TASK: Transcribe the entire listing exactly as it appears.

○ ○ ○ ○

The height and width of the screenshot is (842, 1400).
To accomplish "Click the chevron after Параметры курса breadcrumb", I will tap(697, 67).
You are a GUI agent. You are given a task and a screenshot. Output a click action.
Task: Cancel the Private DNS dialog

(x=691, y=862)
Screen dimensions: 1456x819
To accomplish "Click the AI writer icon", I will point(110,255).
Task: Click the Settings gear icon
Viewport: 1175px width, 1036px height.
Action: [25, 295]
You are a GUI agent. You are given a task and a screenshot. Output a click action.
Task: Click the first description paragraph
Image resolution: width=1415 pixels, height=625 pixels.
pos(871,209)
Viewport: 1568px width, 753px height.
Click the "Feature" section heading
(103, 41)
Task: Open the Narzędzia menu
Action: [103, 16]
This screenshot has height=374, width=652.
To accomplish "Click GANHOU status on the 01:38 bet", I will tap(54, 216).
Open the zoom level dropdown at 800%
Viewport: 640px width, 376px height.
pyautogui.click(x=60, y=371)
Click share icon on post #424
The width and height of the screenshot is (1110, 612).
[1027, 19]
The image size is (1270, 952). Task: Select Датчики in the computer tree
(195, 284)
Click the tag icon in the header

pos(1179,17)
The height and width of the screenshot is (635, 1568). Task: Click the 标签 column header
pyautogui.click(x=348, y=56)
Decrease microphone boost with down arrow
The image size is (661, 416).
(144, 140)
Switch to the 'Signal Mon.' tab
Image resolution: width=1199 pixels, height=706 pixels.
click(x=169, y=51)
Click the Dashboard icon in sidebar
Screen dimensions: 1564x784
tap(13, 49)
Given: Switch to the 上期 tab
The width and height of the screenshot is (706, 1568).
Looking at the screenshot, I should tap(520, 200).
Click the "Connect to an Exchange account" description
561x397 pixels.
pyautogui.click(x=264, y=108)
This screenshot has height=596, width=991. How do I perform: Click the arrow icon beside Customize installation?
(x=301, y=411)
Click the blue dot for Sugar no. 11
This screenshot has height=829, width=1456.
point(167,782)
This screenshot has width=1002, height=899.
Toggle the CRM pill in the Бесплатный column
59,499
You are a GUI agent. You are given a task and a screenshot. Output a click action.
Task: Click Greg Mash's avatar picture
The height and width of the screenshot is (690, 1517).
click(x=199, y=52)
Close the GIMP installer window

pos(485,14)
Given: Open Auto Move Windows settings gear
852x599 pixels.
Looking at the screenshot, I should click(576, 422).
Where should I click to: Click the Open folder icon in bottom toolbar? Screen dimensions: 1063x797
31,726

○ ○ ○ ○

PROBLEM SOLUTION:
The height and width of the screenshot is (842, 1400).
To accomplish "Click the chevron after Параметры курса breadcrumb", I will tap(697, 67).
You are a GUI agent. You are given a task and a screenshot. Output a click action.
Task: Cancel the Private DNS dialog

(x=691, y=862)
Screen dimensions: 1456x819
To accomplish "Click the AI writer icon", I will point(110,255).
Task: Click the Settings gear icon
Viewport: 1175px width, 1036px height.
Action: [25, 295]
You are a GUI agent. You are given a task and a screenshot. Output a click action.
Task: Click the first description paragraph
Image resolution: width=1415 pixels, height=625 pixels.
pos(871,209)
Viewport: 1568px width, 753px height.
Click the "Feature" section heading
(103, 41)
Task: Open the Narzędzia menu
Action: [103, 16]
This screenshot has height=374, width=652.
To accomplish "Click GANHOU status on the 01:38 bet", I will tap(54, 216).
Open the zoom level dropdown at 800%
Viewport: 640px width, 376px height.
pyautogui.click(x=60, y=371)
Click share icon on post #424
The width and height of the screenshot is (1110, 612).
[1027, 19]
The image size is (1270, 952). Task: Select Датчики in the computer tree
(195, 284)
Click the tag icon in the header

pos(1179,17)
The height and width of the screenshot is (635, 1568). Task: Click the 标签 column header
pyautogui.click(x=348, y=56)
Decrease microphone boost with down arrow
The image size is (661, 416).
(144, 140)
Switch to the 'Signal Mon.' tab
Image resolution: width=1199 pixels, height=706 pixels.
click(x=169, y=51)
Click the Dashboard icon in sidebar
Screen dimensions: 1564x784
tap(13, 49)
Given: Switch to the 上期 tab
The width and height of the screenshot is (706, 1568).
Looking at the screenshot, I should tap(520, 200).
Click the "Connect to an Exchange account" description
561x397 pixels.
pyautogui.click(x=264, y=108)
This screenshot has height=596, width=991. How do I perform: Click the arrow icon beside Customize installation?
(x=301, y=411)
Click the blue dot for Sugar no. 11
This screenshot has height=829, width=1456.
point(167,782)
This screenshot has width=1002, height=899.
Toggle the CRM pill in the Бесплатный column
59,499
You are a GUI agent. You are given a task and a screenshot. Output a click action.
Task: Click Greg Mash's avatar picture
The height and width of the screenshot is (690, 1517).
click(x=199, y=52)
Close the GIMP installer window

pos(485,14)
Given: Open Auto Move Windows settings gear
852x599 pixels.
Looking at the screenshot, I should click(576, 422).
Where should I click to: Click the Open folder icon in bottom toolbar? Screen dimensions: 1063x797
31,726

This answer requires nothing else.